# [Your assignment]
Ignoring pictures, transcribe exactly the lines between the one containing "Click the Filename column header" and the end of the material, both included.

------------------------------------------------------------------------

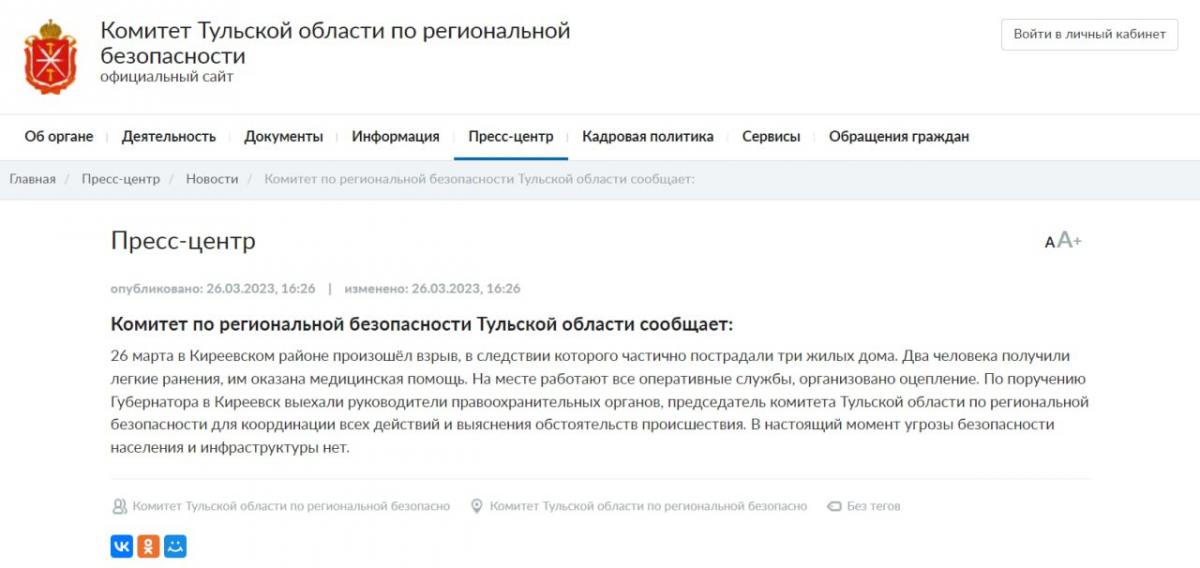This screenshot has height=568, width=1200.
Task: Decrease font size with small A icon
Action: pyautogui.click(x=1049, y=242)
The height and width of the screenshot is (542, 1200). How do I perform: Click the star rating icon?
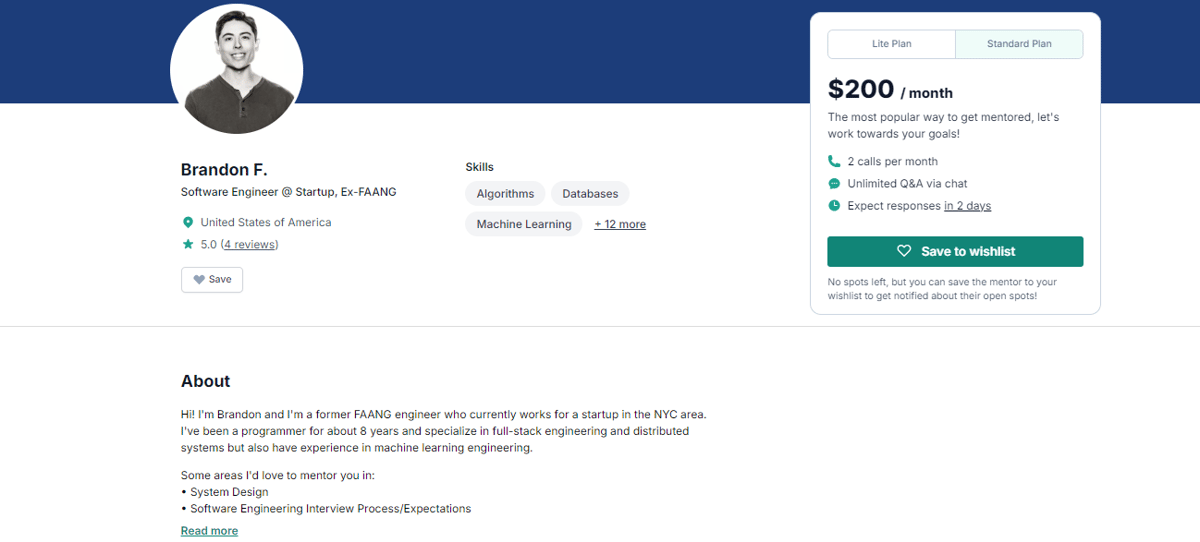pos(187,244)

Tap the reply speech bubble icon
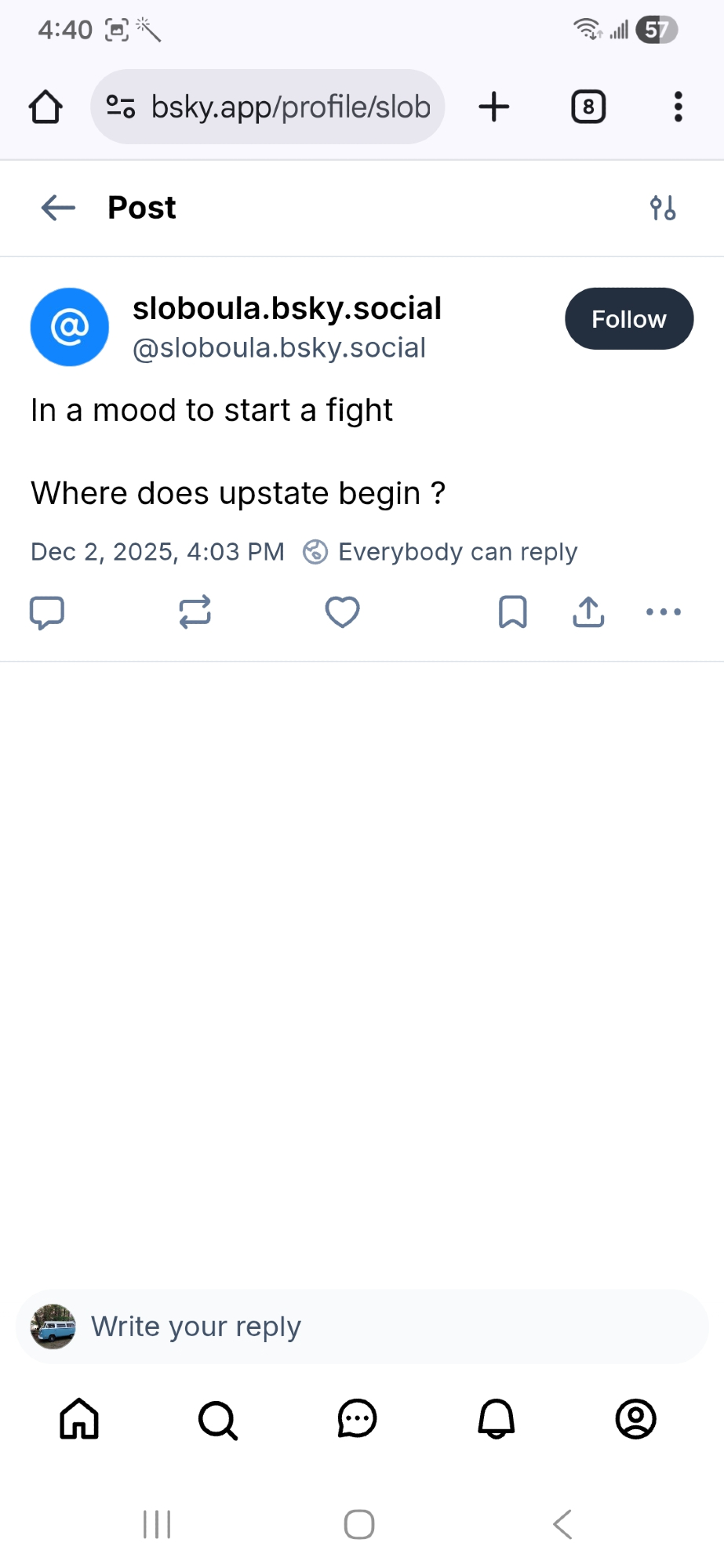click(46, 612)
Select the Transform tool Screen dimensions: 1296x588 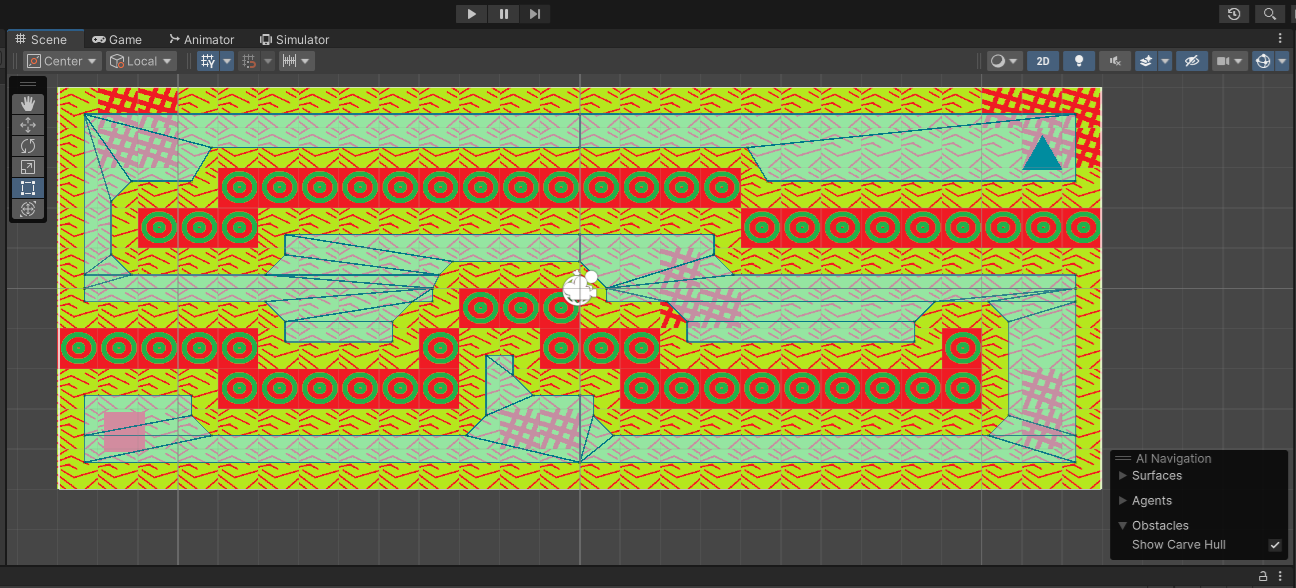coord(28,209)
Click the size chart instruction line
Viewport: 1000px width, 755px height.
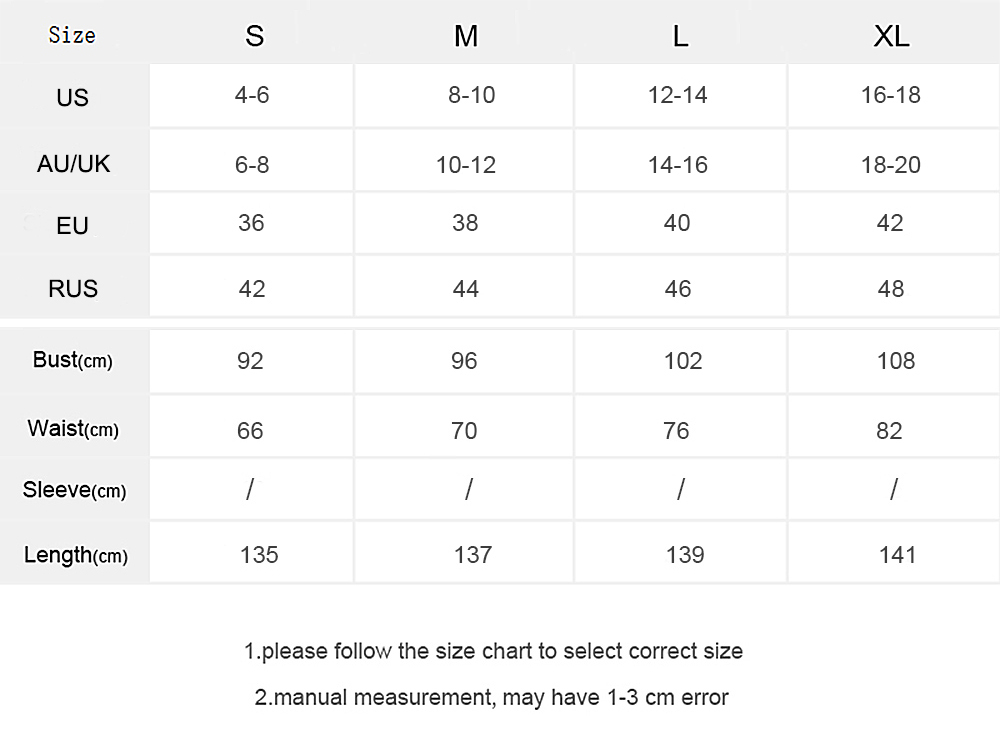click(494, 651)
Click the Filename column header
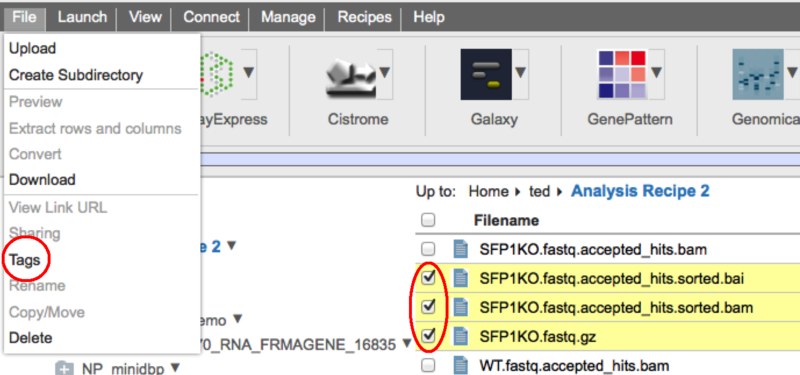 coord(506,220)
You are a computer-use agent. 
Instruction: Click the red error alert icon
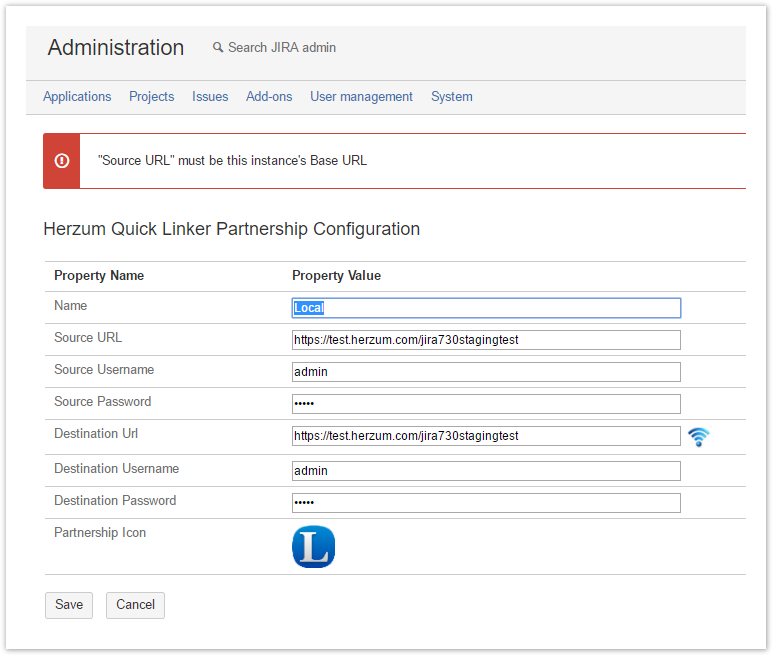coord(62,160)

------------------------------------------------------------------------

# [Task response]
Click the Filename column header
 coord(506,220)
You are a computer-use agent. 
Instruction: Click the red error alert icon
coord(62,160)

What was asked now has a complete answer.